Asked if he was pleased by the share-price reaction to the trading statement, Aggreko chief executive Rupert Soames replied: "It is better than going down, isn't it? We would rather it was going up than going down."
He added: "I think that the market is relieved, and we are going to do what we said we were going to do."
Aggreko said that it would, next summer, supply temporary power across the Commonwealth Games' 13 sports venues and the athletes' village. It added that power would be supplied via 103 individual generator sets, connected through a network of more than 1000 distribution boards and 200 kilometres of cabling. The system, it noted, would be supported "24/7" by a dedicated team of engineers and technicians.
Asked if he was pleased to have won this contract, given the Commonwealth Games were being staged in Aggreko's home city, Mr Soames replied: "We are pleased as punch. We are proud and pleased. We are very excited, proud to be associated with the Commonwealth Games, and we are big supporters of it. (It is) particularly nice, as it is going to be on our own home turf."

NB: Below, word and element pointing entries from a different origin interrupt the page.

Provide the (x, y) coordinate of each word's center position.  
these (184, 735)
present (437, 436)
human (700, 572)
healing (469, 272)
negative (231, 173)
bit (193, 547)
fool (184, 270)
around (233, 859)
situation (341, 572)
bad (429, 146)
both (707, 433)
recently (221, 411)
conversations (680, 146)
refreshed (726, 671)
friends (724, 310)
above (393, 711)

Aggreko also announced yesterday that it had won the contract to power the 2014 World Cup in Brazil, for which Scotland failed to qualify.
Mr Soames quipped: "There is Scottish and UK interest in the World Cup, beyond the rolling of the ball."
Aggreko told the stock market that its 2013 revenues were expected to be around £1.57 billion, similar to last year. In 2012, Aggreko made revenues of £1.58bn.
The company said, on an underlying basis, it expected revenues would be around 3% higher in 2013 than last year. This "underlying" comparison excludes the impact of the 2012 London Olympics, Aggreko's acquisition in 2012 of South American power rental business Poit Energia, "pass-through fuel" supplied to customers as part of contracts, and currency movements.
Aggreko said it expected underlying revenues in 2013 would be up by around 8% in the Europe, Middle East, and Africa region, and by about 7% in the Americas. Revenues in Asia-Pacific, it added, were expected to be around 12% lower than last year, principally because of its Tokyo Electric Power Company contracts in Japan finishing and some "off-hires" in Indonesia.
An Aggreko spokesman noted that the TEPCO contracts had been awarded following the Japanese earthquake and tsunami in 2011.
Aggreko said that 2013 revenues in its power projects business, which provides longer-term generation, were expected to be around 2% lower than last year. It added that, as anticipated, underlying trading profit margins for the year were likely to be down on 2012 at around 30%, but noted order intake for the year to date in this division was more than 700 megawatts.
Mr Soames put Aggreko's current workforce at its manufacturing plant at Dumbarton at between 250 and 300.